Jump to content
Sign in to follow this  

Gold Modes While I Was Hunting In Parks And Lawns

Recommended Posts

Mostly Gold 2.
I tried G2 once before but yesterday I used it for a whole hunt.
I was using the sniper coil, also.

I have mineralized SE dirt plus a ton of extra iron everywhere that comes in all forms from microscopic to nails of all sizes up to horseshoe sized and even larger.
I opted for the 800 over the 600 primarily because I didn't know exactly what settings would turn out to be optimal for my challenging sites and wanted to have all available options possible.
I would rather have settings and not need them then not have them and need them.
I am a mad scientist of sorts and I am not afraid to try some very outside the box settings on my detectors and the patience to keep at it.
I am just starting to experiment with the possible settings, I have used a few of the factory settings, park and field  1 and 2, tweaking them a bit here and there and good things are happening and yesterday I messed around with the two gold settings for the first time.
I like it, it seems to work pretty well here and I got used to the super amount of data overload very quickly because of my past experience using my F70.
I found out using my Fisher lots of settings work well but the best and most productive set up I ever used is when I have it in all metal, the threshold setting set to max and the sensitivity also maxed out plus with the speed on SL...boost, most of the time.
Noisy, jumpy, schizophrenic...you don't know the half of it.
A friend watched me go right behind him and find targets he missed completely and asked what settings I was using once so I let him see and hear what was happening using these settings as we walked around.

◆ **RECORDED DATA**
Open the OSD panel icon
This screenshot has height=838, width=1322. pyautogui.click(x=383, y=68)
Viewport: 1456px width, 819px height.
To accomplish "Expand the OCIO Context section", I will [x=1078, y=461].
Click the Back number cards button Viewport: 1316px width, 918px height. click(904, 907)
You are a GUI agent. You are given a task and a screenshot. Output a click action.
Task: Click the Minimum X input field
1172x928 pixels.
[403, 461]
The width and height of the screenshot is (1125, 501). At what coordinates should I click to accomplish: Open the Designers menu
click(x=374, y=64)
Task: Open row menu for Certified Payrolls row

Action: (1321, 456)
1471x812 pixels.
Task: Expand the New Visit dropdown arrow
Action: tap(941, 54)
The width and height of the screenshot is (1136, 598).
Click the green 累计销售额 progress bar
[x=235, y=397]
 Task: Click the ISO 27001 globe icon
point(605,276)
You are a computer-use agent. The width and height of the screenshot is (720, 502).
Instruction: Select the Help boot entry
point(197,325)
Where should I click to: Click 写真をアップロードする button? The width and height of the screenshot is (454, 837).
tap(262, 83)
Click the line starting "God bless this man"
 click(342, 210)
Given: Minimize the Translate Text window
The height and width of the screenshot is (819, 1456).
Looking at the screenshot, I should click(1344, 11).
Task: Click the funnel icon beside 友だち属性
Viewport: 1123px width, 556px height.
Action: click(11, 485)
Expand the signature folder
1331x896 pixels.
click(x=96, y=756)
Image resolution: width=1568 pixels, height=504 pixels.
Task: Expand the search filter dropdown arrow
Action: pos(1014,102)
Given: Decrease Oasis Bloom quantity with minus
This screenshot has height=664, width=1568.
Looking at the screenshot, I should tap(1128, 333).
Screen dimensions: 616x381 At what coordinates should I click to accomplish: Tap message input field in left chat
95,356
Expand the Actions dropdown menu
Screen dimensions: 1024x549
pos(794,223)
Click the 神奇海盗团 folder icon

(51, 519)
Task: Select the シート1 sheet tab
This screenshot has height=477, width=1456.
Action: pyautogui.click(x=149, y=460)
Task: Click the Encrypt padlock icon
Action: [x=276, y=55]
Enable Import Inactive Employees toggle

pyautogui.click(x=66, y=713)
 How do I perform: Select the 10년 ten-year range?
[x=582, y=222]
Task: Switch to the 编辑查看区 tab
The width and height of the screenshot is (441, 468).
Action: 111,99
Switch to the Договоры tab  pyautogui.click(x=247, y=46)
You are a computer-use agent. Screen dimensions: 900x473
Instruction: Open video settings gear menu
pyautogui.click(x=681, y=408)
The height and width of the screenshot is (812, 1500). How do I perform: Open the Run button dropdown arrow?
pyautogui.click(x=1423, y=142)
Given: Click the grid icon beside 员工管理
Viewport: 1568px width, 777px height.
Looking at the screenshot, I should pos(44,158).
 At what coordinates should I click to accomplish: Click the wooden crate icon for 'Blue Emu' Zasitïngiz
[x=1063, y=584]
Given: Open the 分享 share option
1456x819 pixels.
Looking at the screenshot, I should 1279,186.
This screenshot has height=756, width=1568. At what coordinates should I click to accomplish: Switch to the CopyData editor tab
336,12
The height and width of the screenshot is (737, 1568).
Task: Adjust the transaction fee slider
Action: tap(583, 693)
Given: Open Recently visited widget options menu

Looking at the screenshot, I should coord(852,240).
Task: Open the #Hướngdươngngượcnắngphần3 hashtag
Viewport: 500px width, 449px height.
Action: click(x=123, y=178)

◆ **PROBLEMS TO SOLVE**
a – Answer these questions using the metal detecting post.
(i) Which coil was in use during the whole hunt with Gold 2?
(ii) Why did the writer choose the 800 over the 600?
(iii) What setup on the Fisher proved the best and most productive?
b – Extend the metal detecting post past its final sentence.

◆ **FINAL ANSWERS**
a –
(i) The sniper coil.
(ii) The writer didn't know exactly which settings would turn out to be optimal for the challenging sites and wanted to have all available options.
(iii) All metal mode, with the threshold and the sensitivity both set to max and the speed on SL...boost most of the time.

b –
He was flabbergasted, he asked me how in the world I could make any sense at all out of the shear wall of sound and jumping numbers and I told him it took hundreds and hundreds of hours over the last few years practicing to be able to do just that.
I like hunting quietly too, way less mentally fatigueing that way, but when it counts here in my strange devil dirt I would much rather get data on everything that is happening under my coil and use my ears, brain and experience as my prime discriminator.
When I switched to the gold modes it took very little time to get used to it...it almost felt natural and like home to me.
I was using the small sniper coil through all of this hunt, not thrilled with the small footprint but masking is my most challenging problem here so it will be staying mounted on the bottom of my lower rod for the foreseeable future.

On these modes I used factory settings but made sure to set reactivity to 6.

So exactly what were my observations using the gold modes looking for normal coin and jewelry targets...

1...This mode can sense the smallest targets, it seemed to lock on some very tiny pieces of foil all day pretty solidly and accurately even fairly deep like at 5-6".
I can see why gold hunters would use this, extreme sensitivity.
Using these settings I watched the screen pretty closely most of the time but I was listening for some solid good tones with sharp ends even closer.

2...Depth, even with the small coil depth was very good even in my devil dirt where sensing anything accurately  past 6" is usually a gift.
All I really need to hit is the 6-7" level because that is where there is a layer of great targets that have been missed for years by huge amount of hunters with all kinds of detectors because of masking, however there are some targets deeper in some areas and it would be nice to be able to go deeper if possible.
On this hunt I got a very jumpy signal that went from lower numbers up into the 30's and that usually means iron falsing around here but I got a deep depth reading so I got curious.
In the hole I opened there were a couple of rusty nails on my way down, common around here, but there was still something pretty big deeper so I kept going even though I knew it was probably going to be junk.
I finally hit it and I didn't measure but this thing had to be at a minimum of 10"...could have been a bit deeper.

I am still shocked I hit this thing that deep with the sniper coil.

It is pictured below, a very old nozzle that had to be down there for many decades because it has fallen completely apart past the screw on end part.
I think it is probably a water nozzle, it seems too big to be for gas or anything else I know of but the metal that is just above that end is thin, brittle and falling apart.
Only extreme age and a long dirt nap can do that to metal.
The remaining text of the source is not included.